Sing It, Brother

I wholeheartedly agree that the world of deceptive user agreements used to arbitrarily punish customers 6 pounds of sh%$ in a 5 pound bag:

Mark Zuckerberg says it doesn’t matter how creepy and terrible his company is, because you agreed to let him comprehensively f%$# you over from asshole to appetite by clicking “I agree” to a tens of thousands of words’ worth of “agreements” spread out across multiple webpages; when questioned about this in Congress, Zuck grudgingly admitted that “I don’t think the average person likely reads that whole document.” But as far as Zuck is concerned, it doesn’t matter whether you’ve read it, whether you understand it, whether it can be understood — you still “agreed.”

Facebook is far from the worst offender: Paypal has been cutting off the accounts of users who signed up before they were 18, which violated their 50,000+ word ToS (spread across 21 web-pages!); it doesn’t matter if those users are now well over the age of consent, more than a decade later, their failure to read all those terms is a hanging offense.

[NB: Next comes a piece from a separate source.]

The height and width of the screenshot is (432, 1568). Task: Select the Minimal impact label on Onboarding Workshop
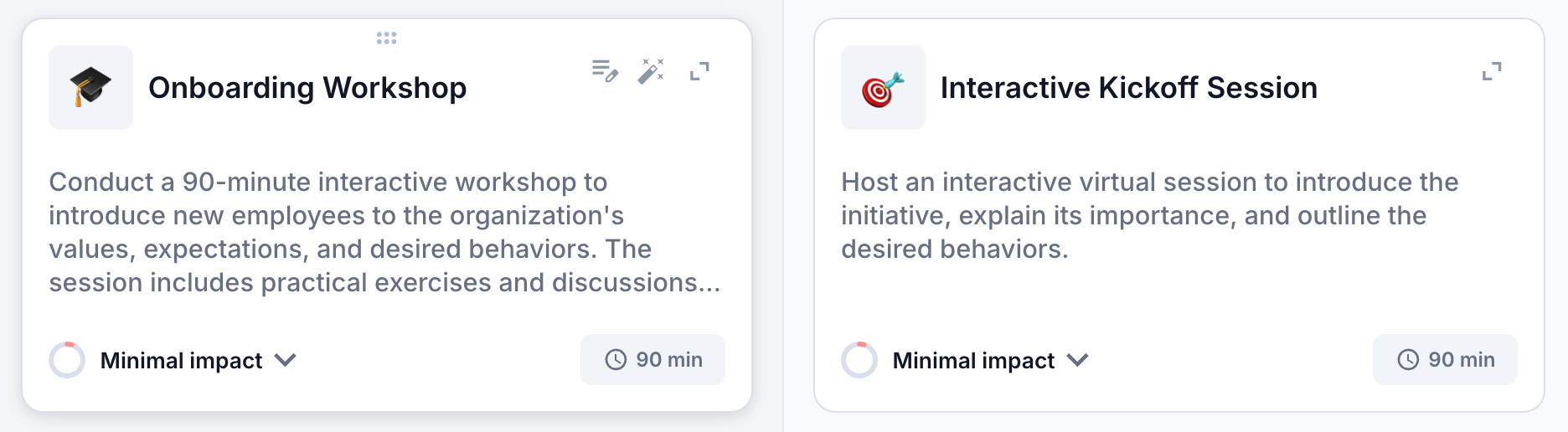click(181, 360)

The self-replicating plague of bullsh%$ “agreements” is finally getting a reckoning, as users wake up to the fact that companies were actually serious when they said that they expected hold us to these absurd legal documents. What’s more, the looming spectre of the EU General Data Protection Regulation, with its mandate for plain language agreements that users have to understand, is calling into question whether it’s possible to even have a business that can only exist if users agree to terms that put the US tax-code to shame.

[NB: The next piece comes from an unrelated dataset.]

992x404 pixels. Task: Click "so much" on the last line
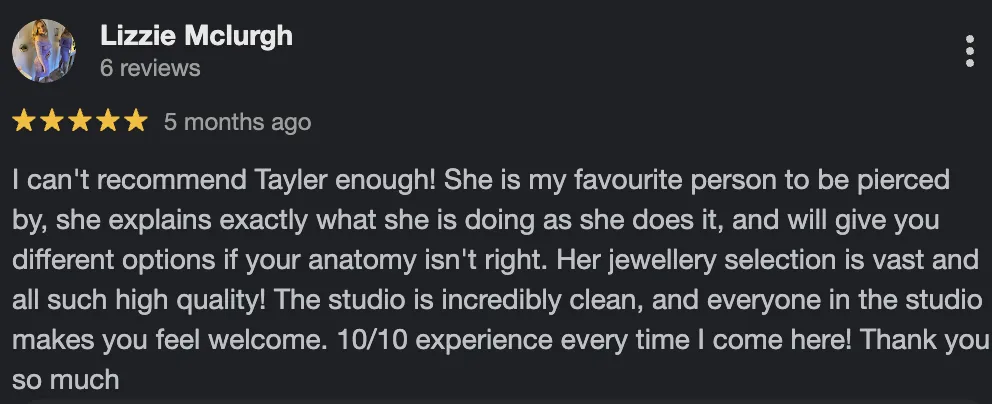click(66, 379)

That is to say, businesses are being told that they are obliged to obtain detailed, informed consent to every single term in their contracts before they can start interacting with their users. The businesses say that undertaking such a process could take hours and that no one would ever use their services if a precondition for their usage is to actually understand what they’re giving away.

To which the EU answers: exactly.

The EU is doing the right thing here.  (I cannot believe that I just said that)

Seriously, the ecology of the commercial internet resembles nothing so much as a petty bunco operation.